Australian musician and record producer

Dean Turner (6 January 1972 – 21 August 2009) was an Australian rock musician and record producer. He was best known as a founding member and bass player of Australian rock band Magic Dirt.

==Career==
Turner began playing the bass guitar in 1989 and in 1990 he formed Deer Bubbles with Adalita Srsen. In 1991 the pair, along with guitarist Daniel Herring, started a new band, briefly known as The Jim Jims. With the addition of drummer Adam Robertson, they became known as "Magic Dirt".

Under the name Dean Dirt, Turner also produced recordings for a number of Australian bands, including two albums for theredsunband plus releases for Gersey and Sons Of The Sun.

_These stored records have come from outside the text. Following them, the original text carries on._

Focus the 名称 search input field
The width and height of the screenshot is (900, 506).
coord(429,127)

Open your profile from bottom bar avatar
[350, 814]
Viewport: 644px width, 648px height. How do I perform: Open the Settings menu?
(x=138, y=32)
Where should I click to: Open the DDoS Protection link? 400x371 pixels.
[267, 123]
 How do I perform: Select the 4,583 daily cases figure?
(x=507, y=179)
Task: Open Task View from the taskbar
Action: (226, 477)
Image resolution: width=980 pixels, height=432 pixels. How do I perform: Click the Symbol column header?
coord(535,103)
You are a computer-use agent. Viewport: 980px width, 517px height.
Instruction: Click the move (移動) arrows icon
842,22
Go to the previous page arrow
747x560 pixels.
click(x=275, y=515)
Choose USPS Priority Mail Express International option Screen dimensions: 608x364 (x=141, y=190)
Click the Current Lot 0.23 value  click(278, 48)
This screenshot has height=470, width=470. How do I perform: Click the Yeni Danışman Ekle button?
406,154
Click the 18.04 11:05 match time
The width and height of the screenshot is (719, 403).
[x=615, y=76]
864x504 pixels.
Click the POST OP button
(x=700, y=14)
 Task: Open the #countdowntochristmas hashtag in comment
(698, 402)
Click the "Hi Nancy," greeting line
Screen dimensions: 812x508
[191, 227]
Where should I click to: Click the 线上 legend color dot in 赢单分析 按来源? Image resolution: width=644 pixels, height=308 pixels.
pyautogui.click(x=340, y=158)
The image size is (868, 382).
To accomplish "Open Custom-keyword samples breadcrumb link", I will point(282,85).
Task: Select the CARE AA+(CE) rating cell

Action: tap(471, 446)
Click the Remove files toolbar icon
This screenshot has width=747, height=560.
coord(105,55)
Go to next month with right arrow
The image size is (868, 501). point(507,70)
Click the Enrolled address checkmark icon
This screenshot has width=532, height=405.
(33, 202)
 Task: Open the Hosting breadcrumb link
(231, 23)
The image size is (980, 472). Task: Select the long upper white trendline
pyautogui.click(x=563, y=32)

In the period up until his death, he was acting as the manager for Brisbane band Violent Soho.

==Personal life==
Growing up in Geelong, Breamlea and Torquay with his parents, two brothers and two sisters. In the early 1980s Dean was racing BMX bikes, as well as riding dirt bikes. In the mid-1980s Dean turned to skateboarding and became quite popular at an indoor skatepark in Geelong. Turner subsequently married Linda Bosidis and in 2004 became a father. The birth of his daughter Charlie was followed by the birth of his second daughter Evie.

==Illness==
After Turner died, the band released a statement that partially detailed the circumstances of his condition:
...For nine years, Dean battled an extremely rare form of soft tissue cancer called dermatofibrosarcoma protuberans or (DFSP)... This cancer became life threatening after it began to metastasize and cause various fatal tumours ... Being a very private man, Dean chose to fight the cancer in a quiet and dignified manner ... [H]e displayed great courage and incredible stoicism ... [And] above all else he had an unshakeable positive attitude throughout his long ordeal ... [H]is composure and grace during this time will never be forgotten and is an inspiration to us all ...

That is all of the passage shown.